La chronologie de la Virée de Galerne nous permet de situer ce décès. Après l’échec du siège de Granville les 14 et 15 novembre 1793, suivi de la prise de Villedieu-les-Poêles le 17, l’armée vendéenne revint vers Pontorson dans la nuit du 17 au 18. Elle y délogea dans l’après-midi une troupe républicaine commandée par le général Tribout (3), resta dans la ville jusqu’à lendemain, puis se remit en marche dans la nuit du 19 au 20, en direction de Dol, atteint dans la matinée.
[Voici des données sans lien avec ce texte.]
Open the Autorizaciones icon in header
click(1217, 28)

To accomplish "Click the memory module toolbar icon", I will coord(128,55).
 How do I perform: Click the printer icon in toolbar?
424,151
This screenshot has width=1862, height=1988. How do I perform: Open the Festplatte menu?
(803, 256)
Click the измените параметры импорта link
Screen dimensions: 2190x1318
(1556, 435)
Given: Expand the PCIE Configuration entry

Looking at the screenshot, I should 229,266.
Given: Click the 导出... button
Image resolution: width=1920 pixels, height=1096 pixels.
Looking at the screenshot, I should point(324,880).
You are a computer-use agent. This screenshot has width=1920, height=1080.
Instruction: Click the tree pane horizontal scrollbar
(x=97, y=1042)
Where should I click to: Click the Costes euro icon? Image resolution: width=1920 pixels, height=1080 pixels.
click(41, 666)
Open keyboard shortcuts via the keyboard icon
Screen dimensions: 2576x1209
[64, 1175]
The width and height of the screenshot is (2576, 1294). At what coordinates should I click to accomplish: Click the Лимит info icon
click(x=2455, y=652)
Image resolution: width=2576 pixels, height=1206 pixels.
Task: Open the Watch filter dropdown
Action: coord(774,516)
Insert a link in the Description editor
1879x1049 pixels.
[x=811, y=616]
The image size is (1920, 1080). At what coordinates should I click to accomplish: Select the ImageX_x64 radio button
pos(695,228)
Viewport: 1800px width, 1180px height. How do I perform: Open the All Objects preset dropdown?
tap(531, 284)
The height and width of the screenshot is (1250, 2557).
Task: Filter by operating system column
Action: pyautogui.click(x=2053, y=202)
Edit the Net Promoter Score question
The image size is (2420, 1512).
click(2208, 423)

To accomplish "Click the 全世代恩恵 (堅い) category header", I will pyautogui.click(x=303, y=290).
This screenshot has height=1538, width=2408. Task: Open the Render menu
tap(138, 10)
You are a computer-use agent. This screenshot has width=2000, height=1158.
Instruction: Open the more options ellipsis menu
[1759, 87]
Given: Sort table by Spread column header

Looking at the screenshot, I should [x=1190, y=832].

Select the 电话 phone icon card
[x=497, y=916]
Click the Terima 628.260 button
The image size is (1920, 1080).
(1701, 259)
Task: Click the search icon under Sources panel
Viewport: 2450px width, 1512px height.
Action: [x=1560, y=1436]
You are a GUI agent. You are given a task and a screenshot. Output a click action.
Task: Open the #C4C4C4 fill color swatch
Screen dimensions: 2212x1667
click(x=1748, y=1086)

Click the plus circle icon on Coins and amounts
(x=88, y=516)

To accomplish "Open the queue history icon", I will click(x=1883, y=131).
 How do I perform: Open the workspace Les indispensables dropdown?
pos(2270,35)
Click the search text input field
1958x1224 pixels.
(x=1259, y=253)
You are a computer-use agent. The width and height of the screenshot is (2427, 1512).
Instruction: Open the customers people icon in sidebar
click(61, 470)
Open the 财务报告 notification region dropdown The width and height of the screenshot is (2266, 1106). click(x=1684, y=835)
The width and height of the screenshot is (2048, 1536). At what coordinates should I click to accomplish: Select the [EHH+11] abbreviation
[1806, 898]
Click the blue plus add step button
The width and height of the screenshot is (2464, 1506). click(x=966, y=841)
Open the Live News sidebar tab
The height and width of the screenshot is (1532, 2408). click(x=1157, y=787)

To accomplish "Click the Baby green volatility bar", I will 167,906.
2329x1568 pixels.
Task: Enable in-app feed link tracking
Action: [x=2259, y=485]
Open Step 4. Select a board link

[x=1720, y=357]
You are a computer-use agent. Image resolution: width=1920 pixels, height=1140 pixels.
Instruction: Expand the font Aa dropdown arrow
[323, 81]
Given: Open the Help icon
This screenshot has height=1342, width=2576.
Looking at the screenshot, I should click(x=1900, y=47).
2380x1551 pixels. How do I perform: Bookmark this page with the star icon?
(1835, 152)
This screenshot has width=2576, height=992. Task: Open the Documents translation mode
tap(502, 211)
Les jours qui suivront jusqu’au 22 novembre seront marqués par une succession de combats terribles à Dol, dont les Vendéens réussiront à sortir vainqueurs, bien qu’un grand nombre pérît, en particulier parmi les civils.

Marguerite-Julienne Bouletreau mourut donc d’épuisement ou de maladie le 19 ou le 20 novembre 1793. On imagine le calvaire que fut cette marche épuisante, dans les chemins embourbés par les pluies d’automne, et sous la menace constante d’attaques ennemies, pour une femme de 60 ans.


Notes :

  1. « Laquelle a dit que ne pouvant trouver l’enregistrement de la mort de Marguerite Julienne Bouletreau, morte dans la guerre de la Vendée lors du passage de la Loire, qu’elle a suivie l’armée vendéenne jusques sur les frontières de la Normandie, où elle est décédée, qu’en conséquence elle désire l’acte de notoriété qui constate son décès » (A.D. 49, 94 L 10-3).
  2. A.D. 49, 1 M 9/334.
  3. Le général Auguste-Joseph Tribout (1766-1834) signait sa correspondance : « Tribout Libre ».